Calgary Herald

Bana keen to play the villain

- CASSANDRA SZKLARSKI

Presented with the chance to play either a troubled ex-boxer eager for redemption or a volatile psycho-killer with a hair-trigger temper, Aussie actor Eric Bana saw little choice at all.

He leaped at the opportunit­y to let loose as the volatile villain in Deadfall, a robber named Addison whose crime spree reaches its apex in a tense Thanksgivi­ng day standoff with Jay, the fallen fighter.

Bana’s agent thought he’d prefer the more sympatheti­c character but Bana says he was drawn to Addison’s dangerous complexiti­es.

“It was the most interestin­gly written character as far as I was concerned,” Bana says in a recent phone interview from Los Angeles.

“It was really well-written and very descriptiv­e and I actually found it quite humorous as well. In a sort of twisted way,” adds Bana, who adopted a deep southern U.S. drawl for the part.

The story follows Addison and his younger sister Liza as they scramble toward the Canadian border in the wake of a botched casino heist. They are forced to split up and proceed on foot just as a blizzard descends — creating near-whiteout conditions that provide a stark visual backdrop as each sibling entangles unwitting bystanders in their escape.

Bana, whose diverse credits include playing a tortured super-hero in Hulk, an idealistic Mossad agent in Munich and a loopy rugby fanatic in Funny People, relished the chance to explore a monstrous mind.

“When you’ve got a character like Addison who has an internal kind of moral compass that’s unflinchin­g, I think that always makes those characters a bit scarier because you know that you can’t reason with them and that they have total conviction in the fact that what they’re doing is the right thing,” he says.

Addison’s only alliance is to his fragile sister Liza, played by Olivia Wilde. Their disturbing­ly tight bond hints at a sinister family history that is intentiona­lly left vague.

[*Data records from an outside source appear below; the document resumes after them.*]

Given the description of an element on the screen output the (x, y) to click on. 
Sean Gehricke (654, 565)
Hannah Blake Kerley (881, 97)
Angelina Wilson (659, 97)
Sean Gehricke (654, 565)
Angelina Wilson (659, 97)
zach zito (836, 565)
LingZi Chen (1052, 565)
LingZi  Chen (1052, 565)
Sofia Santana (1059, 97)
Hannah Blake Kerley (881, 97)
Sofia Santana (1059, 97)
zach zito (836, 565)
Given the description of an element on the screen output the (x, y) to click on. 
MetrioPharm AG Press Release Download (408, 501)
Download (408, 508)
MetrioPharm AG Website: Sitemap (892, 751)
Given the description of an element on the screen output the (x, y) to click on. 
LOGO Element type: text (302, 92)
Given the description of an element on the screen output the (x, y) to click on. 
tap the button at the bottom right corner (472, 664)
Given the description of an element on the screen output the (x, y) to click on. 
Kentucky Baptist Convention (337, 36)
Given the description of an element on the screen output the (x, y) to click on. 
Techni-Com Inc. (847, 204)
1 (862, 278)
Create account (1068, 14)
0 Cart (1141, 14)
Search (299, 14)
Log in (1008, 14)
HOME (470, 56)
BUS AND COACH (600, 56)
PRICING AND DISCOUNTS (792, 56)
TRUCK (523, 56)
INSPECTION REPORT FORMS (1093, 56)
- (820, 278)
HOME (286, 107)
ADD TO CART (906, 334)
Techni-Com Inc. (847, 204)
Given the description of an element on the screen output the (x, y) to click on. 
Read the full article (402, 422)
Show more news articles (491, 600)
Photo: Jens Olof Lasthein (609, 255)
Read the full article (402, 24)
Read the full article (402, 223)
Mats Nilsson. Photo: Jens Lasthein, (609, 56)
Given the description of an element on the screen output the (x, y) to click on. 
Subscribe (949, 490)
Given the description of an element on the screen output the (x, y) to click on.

“That was gloriously ambiguous and (director) Stefan (Ruzowitzky) was great,” Bana says of the Austrian filmmaker, who won a foreignlan­guage film Oscar for 2007’s The Counterfei­ters.

“He basically told Olivia and I to make up our own version of our backstory and not discuss it with each other, which kind of made it a bit creepier and kind of more interestin­g in a way. ”

Although Bana played a similarly demented ex-con in the 2001 Australian film Chopper, he admits that Addison is much darker than his more recent Hollywood roles.

“I’ve been lucky enough to be able to jump around a bit and haven’t been grossly pigeonhole­d, which has been nice but also a kind of conscious thing,” he says.

Deadfall opens in Toronto, Calgary and Montreal on Friday.